An excellent article. But let’s not forget that ATV also got a full autopilot! So not only it burns tiny amount of fuel, but also can fly and dock on it’s own, without any assists thanks to the LIRIS. Truly a masterpiece of engineering.
Plus: it looks like a cargo-version of the X-wing 😉
thank you, consumption 0,03 l per 100 km is very good, hats off to constructors and scientists!
Awesome article. Would love more of these more detailed answers instead of the media adjusted dumbed down versions. I think many of us wouldn’t mind more complicated answers!
You can’t tell how efficient rocket engines are that way. If the maneuver would take 10 days with the same amount of propellant used, it would only use 0.015 l/100km. Does that make sense?

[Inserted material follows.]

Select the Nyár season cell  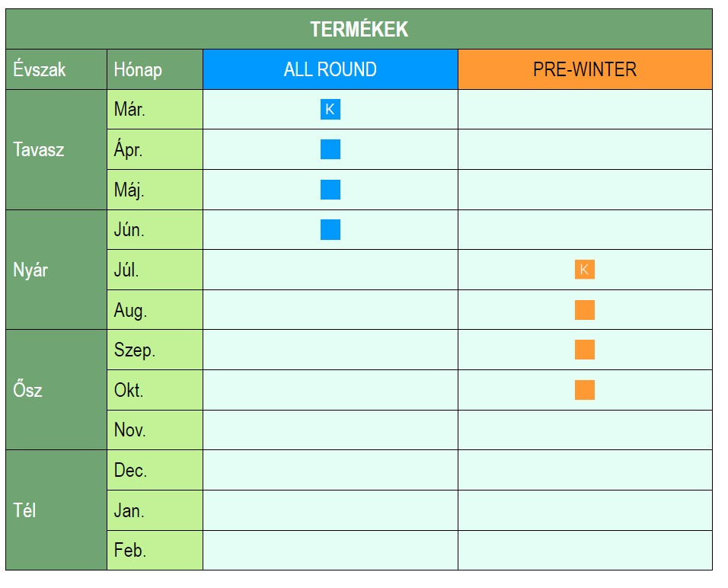coord(56,270)
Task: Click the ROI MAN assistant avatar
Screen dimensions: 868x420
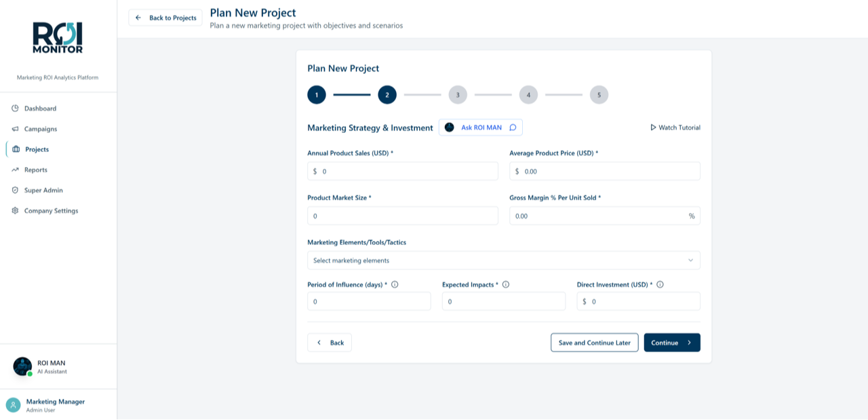Action: click(x=22, y=366)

Usually you compare rocket efficiency with Isp (how much the engine can change the velocity with a given propellant mass), higher Isp is better.
ISS orbits with about 27,600 km/h, the ATV started with 28,800 km/h, which leads to a dV of about 1,200 km/h or 333 m/s.
The latest ATV started with 20,2T mass and used about 1160kg of it as propellant.
So this ATV has an Isp about 574s with its propellant driven engines. The highest Isp got by chemical engines was about 470s.
The best Isp currently is claimed by ion drives with about 21.400s, which is about 37 times more efficient than the ATV engines. THAT is fuel effective.
Thank you. A nice and interesting article.
Well, actually, for all of us non-English speakers, some diagrams will have been much help. For instance…, many of us will have to look up in internet to understand what is “yaw stearing”, “slew manoeuvres”, phasing period and attitude.
After the correction of the mistake that was pointed out by the first commenter, there still seems to be one more mistake. Towards the end, the phrase
> Using a MON density of 1.114 kg/l we would
> need 1163 litres of MON to dock an ATV.
should be changed to read “Using a MON density of 1.114 kg/l we would need 636 litres of MON to dock an ATV.”
You said it right here: “So once at its cruising speed of 28 800 km/h (thank you, Ariane 5)…” That means the calculation with 0.03 litres per 100 km is just hilarious, not taking into account the tons (650+) of propellant, ariane just burnt to bring you on that speed and height.
Julien
Thank you for your great explanation, I love the way it is written.
What a fantastic engineering achievement the ATV is, especially the automatic docking.
Great job guys and girls.